A empresa de ônibus São Luís, a única que faz o trajeto Cascavel-Barra Velha, informou aos moradores que a água proveniente da fazenda de camarão instalada próxima ao rio Alagamar estaria “aumentando consideravelmente o desgaste dos veículos”. Segundo Vicente José, presidente da Associação de Moradores de Barra Velha, a água de alta de salinidade proveniente do viveiro estaria alagando a estrada e corroendo as peças dos veículos. Tal problema já havia sido alertado pela empresa de ônibus em 2006, tendo a mesma informado que caso nenhuma providência fosse tomada, ela teria que suspender o trajeto. Na ocasião, Vicente afirmou que a mesma empresa o havia informado de que comunicara o problema ao prefeito e que este prometeu tomar providências logo após o período eleitoral. Nenhuma providência foi tomada até o momento da denúncia, em 2007.

Dada a permanência dos problemas socioambientais associados à atividade, em 11 de dezembro de 2012, o Movimento dos Pescadores e Pescadoras Artesanais (MPP), com o apoio de cerca de 60 pessoas, ocupou a Prefeitura Municipal de Cascavel para denunciar os efeitos do avanço das fazendas carcinicultoras sobre os manguezais e para as comunidades de pescadores, principalmente devido à degradação da bacia do rio Malcozinhado.
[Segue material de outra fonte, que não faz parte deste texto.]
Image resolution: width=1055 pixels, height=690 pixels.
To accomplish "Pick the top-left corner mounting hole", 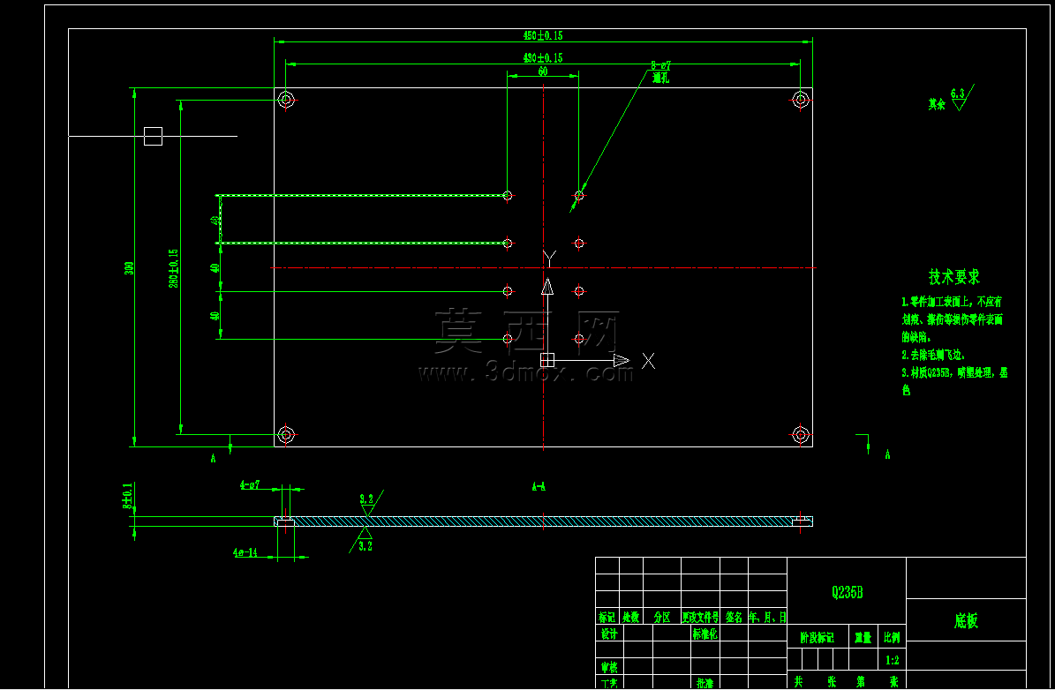I will coord(286,101).
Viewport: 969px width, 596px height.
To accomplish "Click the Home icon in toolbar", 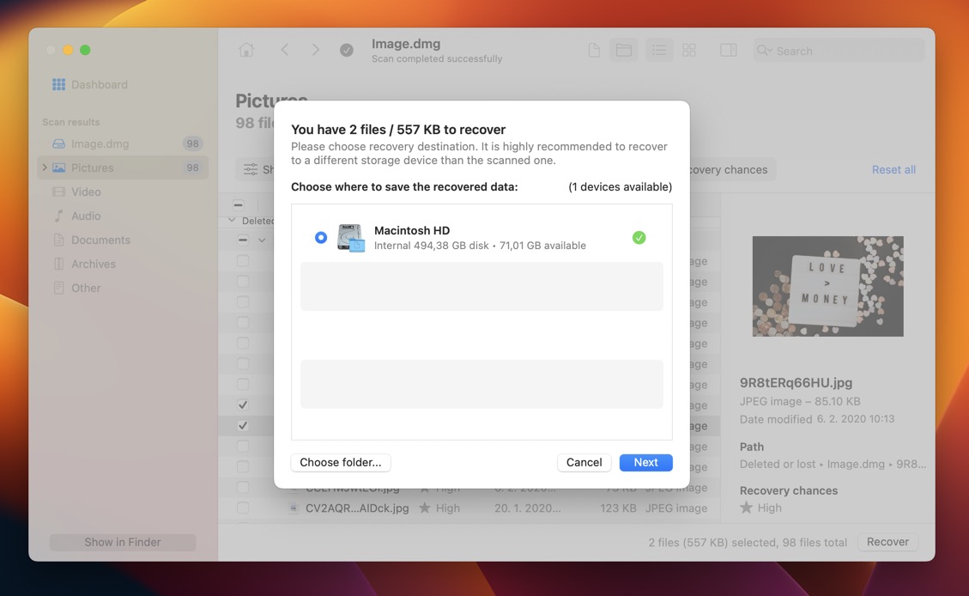I will (x=246, y=51).
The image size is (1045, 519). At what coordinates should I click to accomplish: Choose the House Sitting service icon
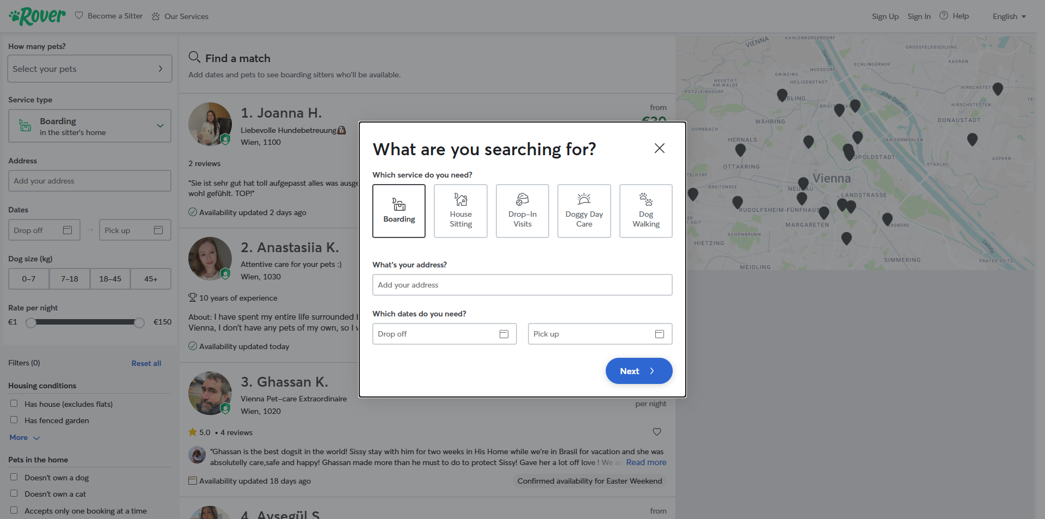pyautogui.click(x=460, y=199)
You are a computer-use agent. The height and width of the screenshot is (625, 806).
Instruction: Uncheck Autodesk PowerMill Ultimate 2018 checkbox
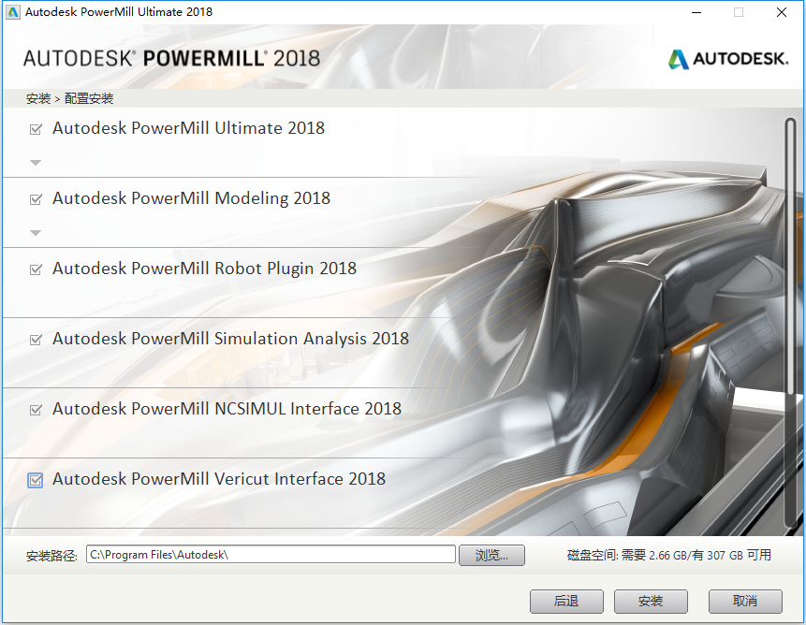[36, 129]
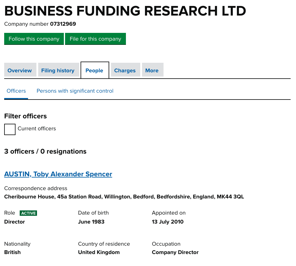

O MPP saiu de Barra Velha na manhã daquele dia em manifestação que terminou na sede da Prefeitura.

De acordo com Ormezita Barbosa, a manifestação serviu para mostrar que a comunidade está mobilizada e organizada diante dos projetos de carcinicultura que pretendem se instalar no local. “Nós queremos que nossos direitos sejam garantidos. Queremos ser ouvidos, disse.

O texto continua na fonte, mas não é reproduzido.